* [PROBLEM TO SOLVE]
Your answer should be one number: the count of lines in the data below that include "computer".
--- START ---
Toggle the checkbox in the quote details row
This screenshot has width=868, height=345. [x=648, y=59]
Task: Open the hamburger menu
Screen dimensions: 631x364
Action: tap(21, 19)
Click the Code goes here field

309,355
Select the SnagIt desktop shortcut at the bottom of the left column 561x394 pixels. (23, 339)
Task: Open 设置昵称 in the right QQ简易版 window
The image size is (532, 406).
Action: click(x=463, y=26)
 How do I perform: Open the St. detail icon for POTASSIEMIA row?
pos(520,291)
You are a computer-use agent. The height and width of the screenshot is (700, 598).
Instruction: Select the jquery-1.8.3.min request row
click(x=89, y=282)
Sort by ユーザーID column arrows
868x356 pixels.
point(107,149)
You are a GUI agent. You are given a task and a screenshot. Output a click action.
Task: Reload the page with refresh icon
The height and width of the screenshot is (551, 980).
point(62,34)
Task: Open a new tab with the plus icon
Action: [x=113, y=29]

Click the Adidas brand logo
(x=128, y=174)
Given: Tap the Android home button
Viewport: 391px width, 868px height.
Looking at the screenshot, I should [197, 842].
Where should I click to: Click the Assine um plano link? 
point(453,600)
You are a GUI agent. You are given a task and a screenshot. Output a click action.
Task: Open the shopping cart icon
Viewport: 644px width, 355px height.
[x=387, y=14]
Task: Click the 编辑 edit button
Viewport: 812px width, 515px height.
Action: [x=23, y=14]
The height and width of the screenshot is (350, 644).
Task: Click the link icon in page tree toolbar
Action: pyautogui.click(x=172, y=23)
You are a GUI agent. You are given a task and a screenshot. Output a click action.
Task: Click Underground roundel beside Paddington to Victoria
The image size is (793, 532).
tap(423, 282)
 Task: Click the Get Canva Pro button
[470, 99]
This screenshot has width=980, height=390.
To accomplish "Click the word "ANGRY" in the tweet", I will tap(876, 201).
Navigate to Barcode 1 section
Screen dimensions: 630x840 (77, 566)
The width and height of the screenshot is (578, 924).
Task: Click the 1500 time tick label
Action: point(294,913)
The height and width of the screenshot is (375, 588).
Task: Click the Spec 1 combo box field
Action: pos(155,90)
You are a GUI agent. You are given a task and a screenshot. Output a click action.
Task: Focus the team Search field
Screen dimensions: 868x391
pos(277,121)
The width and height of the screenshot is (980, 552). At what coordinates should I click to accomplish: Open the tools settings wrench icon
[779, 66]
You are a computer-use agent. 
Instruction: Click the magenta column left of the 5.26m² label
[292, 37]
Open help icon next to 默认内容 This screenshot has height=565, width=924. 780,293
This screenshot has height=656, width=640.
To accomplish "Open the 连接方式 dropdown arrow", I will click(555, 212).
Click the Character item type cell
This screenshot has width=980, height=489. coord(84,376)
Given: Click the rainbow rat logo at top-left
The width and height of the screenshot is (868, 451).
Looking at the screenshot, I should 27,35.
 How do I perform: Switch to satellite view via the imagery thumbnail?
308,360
--- END ---
* [SOLUTION TO THIS TASK]
2